I was happy that my packing list worked as well as it did. I was happy that I didn’t get sick and have to figure out how to manage any emergencies, large or small.
For the next trip, I could take less clothing (or more correctly, reduce the duplication and add items of varying warmth). Exception: more socks. A second set of footwear is a good idea but sandals/flip flops would do the trick.
My rear pannier set was destroyed (both sides) but the trip saved, thanks to the miracle of duct tape.
- It was a challenge, but I did it.
- Consecutive travel days are harder than independent travel days. Daily travel distance doesn’t seem to relate well to exhaustion level. I didn’t mind wind (or even rain) that much but hills are really difficult.
- Chicken trucks really stink.
- A computer with route mapping and a GPS were worth the weight and trouble.
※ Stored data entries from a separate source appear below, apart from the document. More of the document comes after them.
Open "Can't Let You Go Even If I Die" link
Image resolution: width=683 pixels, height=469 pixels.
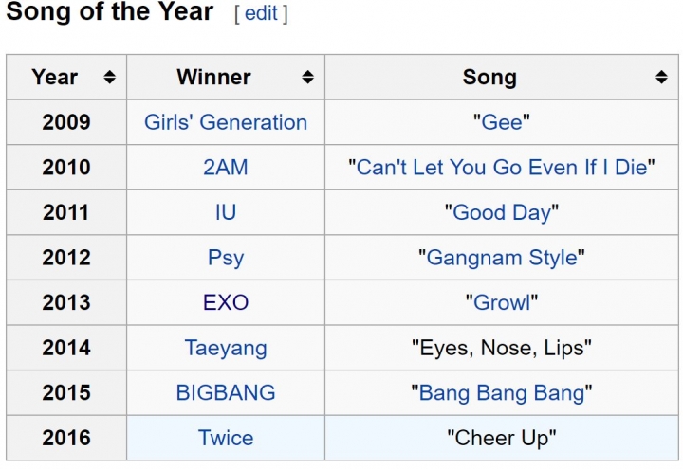point(501,168)
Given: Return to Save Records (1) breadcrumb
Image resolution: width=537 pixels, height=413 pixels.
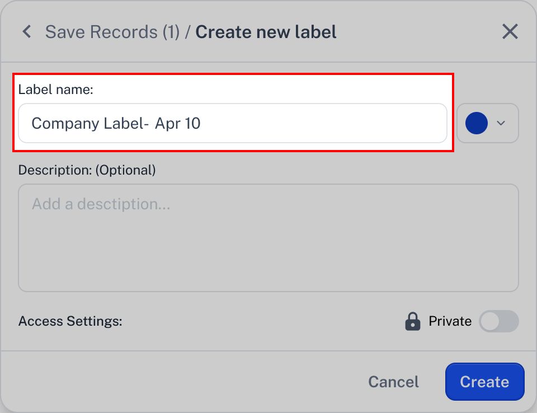Looking at the screenshot, I should [x=112, y=32].
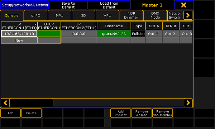Toggle DHCP ETHERCON 1 green cell
Screen dimensions: 215x129
[49, 34]
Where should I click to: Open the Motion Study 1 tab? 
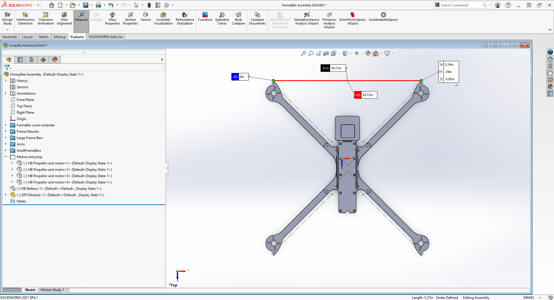[52, 290]
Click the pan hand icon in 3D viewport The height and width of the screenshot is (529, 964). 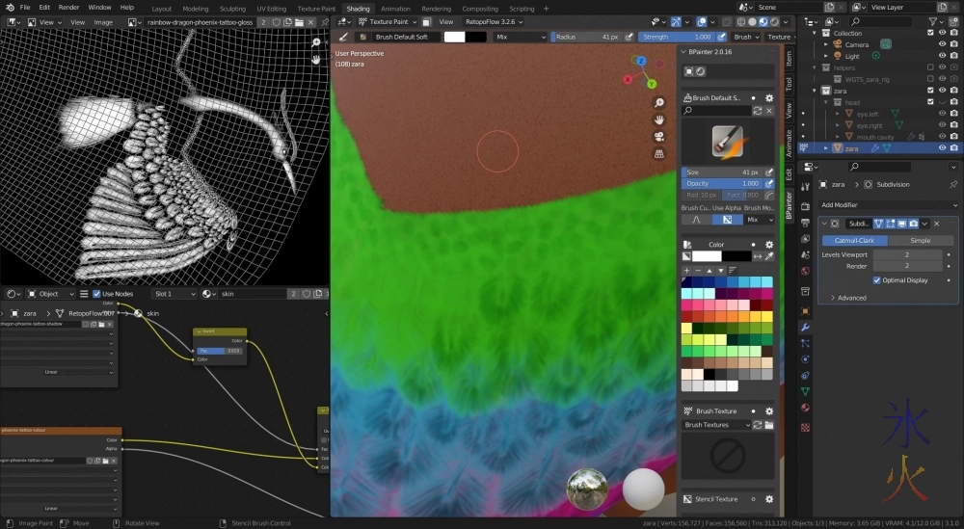pos(659,119)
In fact, crucial.
- I should have picked several better cycling routes (and in the future will). Some of the paved, well marked highways were a bit dangerous (hwy 30, 94, 999). Hwy 59 was very busy but was actually a very good cycling highway. One of the best was hwy 105.
- There was a lot of variation in the amount of debris on the side of the road, which could not be predicted by software, Google images or reasoning. More debris -> more flat tires. I think I had 4 flat tires in ~315 miles.
- Greyhound Bus turned out to be very amenable to bike transportation – that is the way to do the return trip. I have also since taken Amtrak (not with bike) from Houston to California, and I see from their own posters and publications that they are hostile to bikes and bike riders. Within California, they have bike oriented commuter trains, but not the long distance trains.
- Looking ahead, it seems that a major challenge on long distance trips will be in crossing rivers. Most bridges seem to be on interstate highways or narrow high speed highways. More later…
- My amateur logistical efforts worked out.
- Definitely for the next trip: state map, GPS, cell phone, duct tape, spare tubes, armored tires.
- [Addendum: I traveled the route from home to Huntsville a second time since the dates listed here. They took a really nice highway between Anderson and Roans Prairie (yay!) and added chip seal to it (boo!).]